In contrast, if participants rejected the offer they received a new offer from the set of alternatives (the “environment”; Figure 2Aii). We refer to this choice as “searching” (Kolling et al., 2012). For each alternative, participants saw the reward magnitude (dial) and the probability of it being drawn if they searched (indicated by the proportion of the area in the environment occupied by an alternative). Participants were shown how much they would have to pay to search (“search cost”) and how many more times they could search on a given trial (search horizon or “available searches”). Each time participants searched, the cost was subtracted from the points that they had accumulated so far and the number of available searches decreased by one. This search phase continued until participants had exhausted the total number of searches or accepted an offer they had encountered while searching. We used a parametric-model-based experimental design, which has several advantages. First, we can disentangle several distinct aspects of value behaviorally and neurally using multiple regressions. This is particularly important for dissociating prospective from myopic search value. Second, we can control for other possible confounds such as the difficulty of a decision itself (Kolling et al., 2016a, Kolling et al., 2016b). An important addition in the online study was a debrief questionnaire at the end of the experiment asking participants about their strategies and probing their insight. Task details for the online sample differed slightly (see STAR Methods), but the key task features remained constant and behavioral performance was comparable (cf. Figures 3 and S5).

Figure 3.

Figure 3

Behavioral Results

(A) Search decisions (Ai) were more likely as offer value and search costs decreased and as the model-derived myopic and prospective values (which together constituted search value) increased (all p < 0.00001). (Aii) Model comparison of model with prospective value against one with several non-prospective heuristics (bGLM1e2) but without prospective value (bGLM1e; summed AIC difference: 175.7; figure shows average AIC differences for individual participants, across all searches). See also Figure S2 for other types of heuristics. (Aiii) Model comparison prospective vs effortless strategy. Similarly, the prospective value model (bGLM1a) was better than a model using a “planless” or “effortless strategy” (bGLM1d; summed AIC difference:3929).

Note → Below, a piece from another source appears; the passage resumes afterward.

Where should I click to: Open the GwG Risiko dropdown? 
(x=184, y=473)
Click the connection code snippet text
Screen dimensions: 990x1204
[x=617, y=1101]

(B) Example of search value decrease with depleting searches (here trial started with 10 searches). The decrease is due to diminishing prospective value, which goes to zero for the last search, resulting in the only value being myopic. Prospective value at search one is called “ProspVSearch1” and changes between this and current search is “ProspS1-Adapted”. The average prospective value change (Avg.ProspVChange) is the difference between the initial search value and the last search with any prospective value divided by the number of available searches.

(C) Participants adjusted their prospective value estimates (bGLM3a; ProspS1-Adapted, p < 0.001). Searching also became more likely with more previous searches within a trial even when controlling for all resulting changes in value.

(D) At the first search in a trial, people avoided initiating searches in sequences with rapidly declining prospective value, suggesting insight (bGLM5a, p < 0.001).

Participants Make Decisions Prospectively

When deciding whether to search or accept the current offer, participants should consider the set of alternatives, search costs, remaining search horizon, and the future accept-search decisions they would make for subsequent offers (Figure 1). In other words, they should employ the information contained in the decision trees, derived from prey-encounter models (Figure 1C). The computational model (STAR Methods; Figure S1) used considers all possible acceptance thresholds (i.e., minimum offer value that will be accepted) in a trial. For each acceptance threshold, the model builds a complete decision tree of all possible states (a state is defined by the offer and number of searches used), how likely these states are to be encountered, and their values to calculate the expected value of searching (“search value”). To determine the actual value of searching in a trial, the model simply picks the acceptance threshold that yields the highest search value (Figure 1D). We found that participants behaved as expected from the model: they modulated their decisions to search or accept the current offer as a function of the search value (Figure 2B).

As described in the Introduction, search value can be split into an immediate myopic value (sum of all the alternatives’ magnitudes × probabilities) and a prospective value. The decision-tree model was used to compute the latter, but it is not necessary for the former (as it is the straight-forward average of all values in the environment). General linear model (GLM) analyses were used to examine the influence of the two types of value on participants’ decision making (precise details of each behavioral GLM [bGLM] and fMRI GLM [fGLM] are provided in STAR Methods and in Table S1). Participants’ decisions reflected both myopic and prospective values (bGLM1a; myopic: t24 = 11.07, p = 6 × 10−11; prospective: t24 = 6.64, p = 7 × 10−7; Figure 3Ai). In several control analyses, we examined whether, instead of computing prospective value, participants used simpler non-prospective heuristics; i.e., we wanted to rule out the possibility that participants did not actually plan ahead. In short, we found strong evidence that participants’ decisions are better explained by models incorporating prospective elements. As we discuss later, this does not mean that participants perform a tree search that is identical to that employed by our computational model in every last detail. Participants may well approximate a tree-search using some heuristic. What we can rule out, however, is that participants’ decisions are informed solely by non-prospective heuristics.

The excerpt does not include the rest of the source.